Spr 18,13
W.MacDonald
»Wer Antwort gibt, bevor er zuhört, dem ist es Narrheit und
Schande.« Sprüche 18,13
Modern formuliert könnte man den Vers so wiedergeben: »Was
für eine Schande, ja, wie dumm ist es, zu entscheiden, bevor
man überhaupt die Sachlage kennt! « Das ist eine wichtige
Lehre auch für uns. Man kann keine vernünftige Entscheidung
treffen, bevor man alle Tatsachen untersucht hat. Leider
warten viele Christen nicht, bis sie beide Seiten in einer
Sache gehört haben. Sie bilden sich ihr - oftmals völlig
falsches - Urteil schon aufgrund einer Geschichte, die sie
von irgend jemand gehört haben.
Gary Brooks war einer der Diakone einer evangelikalen
Gemeinde in den USA. Er war ungeheuer bekannt und beliebt.
Er hatte eine sehr herzliche und offene Art. Immer wenn er
in einen Raum voller Leute kam, schien es hell zu werden.
Er zeichnete sich dadurch aus, daß er den Mitgliedern seiner
Kirche diente, wenn sie Hilfe brauchten. Er behandelte auch
die älteren Leute in seiner Gemeinde besonders aufmerksam.
Seine Frau und seine zwei Söhne waren ebenfalls aktiv im
Leben der Gemeinde engagiert. Die Brooks galten allgemein
als eine vorbildliche Familie.
Daher wirkte es wie eine Bombe, als plötzlich das Gerücht
aufkam, daß die Ältesten der Gemeinde Gary Brooks aus
disziplinarischen Gründen aus seiner Arbeit als Diener der
Gemeinde entfernt und ihn gebeten hätten, von der Teilnahme
am Abendmahl abzusehen. Freunde taten sich empört zu seiner
Verteidigung zusammen und riefen andere Gemeindemitglieder
auf, sich gegen die Entscheidung der Ältesten zur Wehr zu
setzen. Die Ältesten wollten das, was sie wußten, nur sehr
ungern an die große Glocke hängen. So mußten sie sich
anhören, wie die Tugenden von Gary Brooks in den höchsten
Tönen gelobt wurden, obwohl sie wußten, daß die Kehrseite
der Medaille sehr viel anders aussah. Und sie mußten sich
im Laufe der Sache auch noch heftig beschimpfen lassen.

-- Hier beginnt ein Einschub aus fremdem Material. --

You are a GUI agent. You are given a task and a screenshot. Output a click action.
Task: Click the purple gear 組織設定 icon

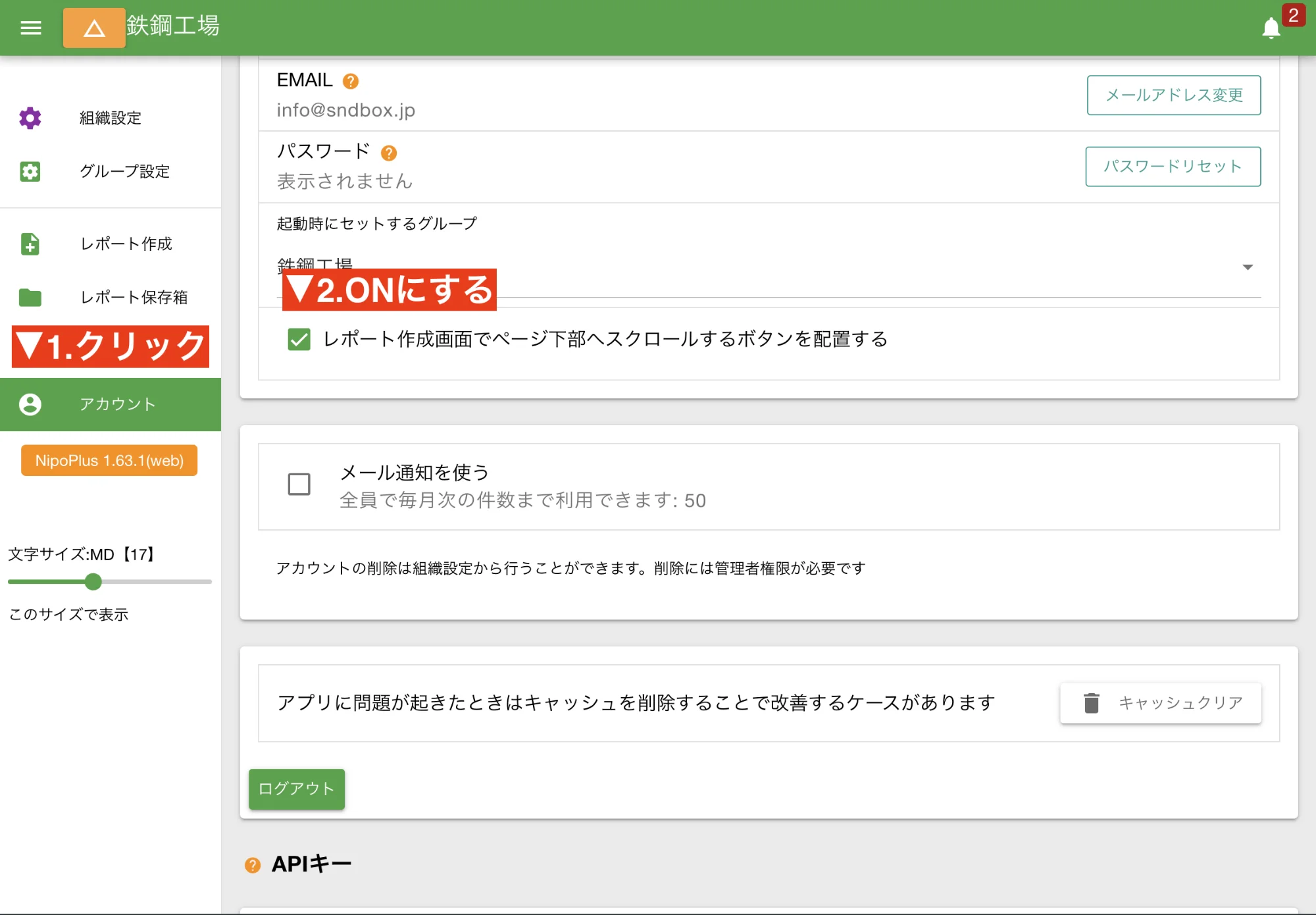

Welche Informationen hatten die Ältesten nun eigentlich? Sie
wußten, daß Brooks' Ehe auf der Kippe stand, weil er schon
längere Zeit ein Verhältnis mit seiner Sekretärin hatte.
Sie wußten, daß er sich widerrechtlich Gelder der Gemeinde
angeeignet hatte, um seinen gehobenen Lebensstil finanzieren
zu können. Sie wußten, daß er sich mit sehr unfairen
Geschäftspraktiken hervorgetan hatte und daß sein Ruf in der
Geschäftswelt denkbar schlecht war. Und sie wußten außerdem,
daß er sie angelogen hatte, als sie ihn mit Beweisen für sein
Fehlverhalten konfrontiert hatten.
Anstatt sich der zu beugen, hatte Gary Brooks seine Freunde
in offener Herausforderung organisiert und war damit sogar
das Risiko eingegangen, die Gemeinde zu spalten. Schließlich
sprachen ein paar seiner Gefolgsleute mit einem der Ältesten
und erfuhren dadurch etwas von den traurigen Tatsachen, doch
sie schämten sich zu sehr, jetzt noch eine Kehrtwendung zu
machen. Und so kämpften sie weiter für Brooks.
Drei Dinge können wir aus alledem lernen. Erstens: Versuchen
wir nicht, uns schon ein Urteil zu bilden, bevor wir alle
Tatsachen kennen. Zweitens: Wenn wir nicht alle Tatsachen in
Erfahrung bringen können, halten wir uns mit unserem Urteil
zurück. Und drittens: Lassen wir es nicht zu, daß die Bande
der Freundschaft uns dazu bringen, Unrecht zu verteidigen.
(Anmerkung des Herausgebers: Der biblische Weg wäre gewesen,
wenn die Zucht von der ganzen Gemeinde ausgegangen wäre.)